To add to their problems, Con Ed had disconnected their bootleg electric line. Claude had managed to string wires across the floor to the outside hall socket, where their landlord paid the electric bill. Why not? They owed the electric company a thousand dollars and were four months behind in rent. Claude was working a construction job to bring in more money. Things couldn’t get worse. At least, the performance that night went pretty well considering Damian and Maria weren’t speaking; at least no one got hurt or poisoned on rotten fruit. But when I arrived for closing night, Friday, it was clear something had gotten terribly worse. Shelley was crying, Claude was crying, and her cherished albino pigeon Nicolai lay in state in a red milk carton, with its little clawed feet pointed straight up in the air.

Alas, poor Nicolai, murdered most fowl by one of the cats, just when Shelley was so sure he was getting ready to become something else, finally about to go beyond. “I know he was,” she insisted, “because he would sleep with me since Claude started working. He was trying to be Claude. He was kissing me and cooing. All he wanted was to sleep late. But I said, ‘If you don’t get up you’re going to be squab.’” Her face wrinkled and tears dripped down her cheeks. “And I put him in the hallway where the cat was hiding. I didn’t know. I didn’t know. I didn’t know.”

After the attack, she’d run with the injured bird to the emergency room at St. Vincent’s Hospital. She didn’t know where else to go. On the way, she bumped into Damian. He saw the bird and looked troubled. “He looks like he doesn’t have much time left,” he said quietly, and Shelley had taken Nicolai home to die.

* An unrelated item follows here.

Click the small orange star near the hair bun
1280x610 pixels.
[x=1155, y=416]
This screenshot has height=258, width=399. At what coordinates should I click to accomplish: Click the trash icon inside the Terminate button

“He paid with his blood—A SACRIFICE TO THEATER!” she declared bravely.

Coming in from the garden, Maria Repulsive accidentally tripped over the bird’s coffin. She shrieked. Shelley shrieked.

Maria had changed her look. She’d cut her hair shorter. “No more clown face,” she asserted. No more orange and blue eye make-up, no more day-glow purple lipstick! No more being “on” all the time. No more being married to her art. No to her boss at the Fantasy Spa, who called her “rotund.” No to the bartender who once said she looked scary. No to the manic fringe. No. No. No. No. She was a lady now.